There’s a big problem with a lot of digital music, though. It’s called Dynamic Range Compression (DRC).
This blight, DRC, emerged during the “sound war” that started in the 1990s. Recording companies wanted their albums to sound louder than the rest. They pushed the levels to increase the recording volume. They still do it. Maybe they feel they have to because everyone else is doing it too. Good lord, we can’t have our band sounding softer than theirs!
What DRC does is eliminate the quieter passages that add contrast and depth to the technical production aspect of a song. This causes the stronger sounds to stretch into the distortion range. The studio addresses this by clipping the recording to fit within the range of (supposed) non-distortion.

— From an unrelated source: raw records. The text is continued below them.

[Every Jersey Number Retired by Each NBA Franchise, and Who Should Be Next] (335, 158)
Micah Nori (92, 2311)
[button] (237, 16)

The result is that modern digital recordings tend to be as flat as an airport runway. The peaks and troughs, the mountains and valleys that the band plans into its music, are filled in, levelled off or chopped down.
Some say this is a good thing. You don’t have to adjust the volume when you’re listening to your music in a noisy environment like a train, an office or your old clunker of a car that needs new piston rings.
The marketers tell us most people won’t notice the difference, although there would be very evident differences between hearing a live performance of a song and listening to the same song after it’s been through DCR.
I looked at the “maps” of two Metallica songs in the free (and very good) Audacity sound editor. Here’s “Master of Puppets” (1986). Notice how the loudest sound reaches just to the edge of the normal, undistorted sound range.
And here’s “Hell and Back” (2011). See how few softer passages there are – no more than a few seconds each. The sound has been pushed to the max, and the over-sound has been sliced off.
Now listen to both songs. Maybe you won’t hear much or any difference. Or maybe you’ll wonder if it’s just the music and not the recording technology that’s changed the sound of Metallica over the years.
By the way, don’t always rush to buy the remastered version of an old album. “Remastered” doesn’t necessarily mean “sounds better”; it could just mean “much louder”.